Exercise description.
Retype exactly the lines from the one that contains "Task: Toggle the DevTools device toolbar icon" through the final line of the material below, and add nothing else.

------------------------------------

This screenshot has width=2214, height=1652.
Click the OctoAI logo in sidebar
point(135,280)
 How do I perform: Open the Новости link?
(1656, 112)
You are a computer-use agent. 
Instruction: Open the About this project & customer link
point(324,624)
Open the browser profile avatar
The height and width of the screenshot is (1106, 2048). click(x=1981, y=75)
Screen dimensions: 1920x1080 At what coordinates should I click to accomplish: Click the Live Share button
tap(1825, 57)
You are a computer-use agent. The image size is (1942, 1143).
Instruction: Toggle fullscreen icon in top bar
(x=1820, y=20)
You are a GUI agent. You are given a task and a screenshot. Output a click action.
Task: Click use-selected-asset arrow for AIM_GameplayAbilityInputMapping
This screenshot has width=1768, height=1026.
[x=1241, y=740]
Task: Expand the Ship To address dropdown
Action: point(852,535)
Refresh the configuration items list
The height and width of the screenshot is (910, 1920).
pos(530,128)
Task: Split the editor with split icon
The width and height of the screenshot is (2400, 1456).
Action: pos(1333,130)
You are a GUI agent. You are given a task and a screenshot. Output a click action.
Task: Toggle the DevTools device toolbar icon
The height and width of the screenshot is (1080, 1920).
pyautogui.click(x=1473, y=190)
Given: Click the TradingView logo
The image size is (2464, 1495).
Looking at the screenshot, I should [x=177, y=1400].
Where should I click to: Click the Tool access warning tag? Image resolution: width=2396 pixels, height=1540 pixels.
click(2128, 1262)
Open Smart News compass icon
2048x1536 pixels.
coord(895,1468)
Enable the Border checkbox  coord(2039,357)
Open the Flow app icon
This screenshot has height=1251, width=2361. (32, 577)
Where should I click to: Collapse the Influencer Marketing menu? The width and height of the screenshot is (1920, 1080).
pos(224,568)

------------------------------------

Task response.
Task: Toggle the DevTools device toolbar icon
The height and width of the screenshot is (1080, 1920).
pyautogui.click(x=1473, y=190)
Given: Click the TradingView logo
The image size is (2464, 1495).
Looking at the screenshot, I should [x=177, y=1400].
Where should I click to: Click the Tool access warning tag? Image resolution: width=2396 pixels, height=1540 pixels.
click(2128, 1262)
Open Smart News compass icon
2048x1536 pixels.
coord(895,1468)
Enable the Border checkbox  coord(2039,357)
Open the Flow app icon
This screenshot has height=1251, width=2361. (32, 577)
Where should I click to: Collapse the Influencer Marketing menu? The width and height of the screenshot is (1920, 1080).
pos(224,568)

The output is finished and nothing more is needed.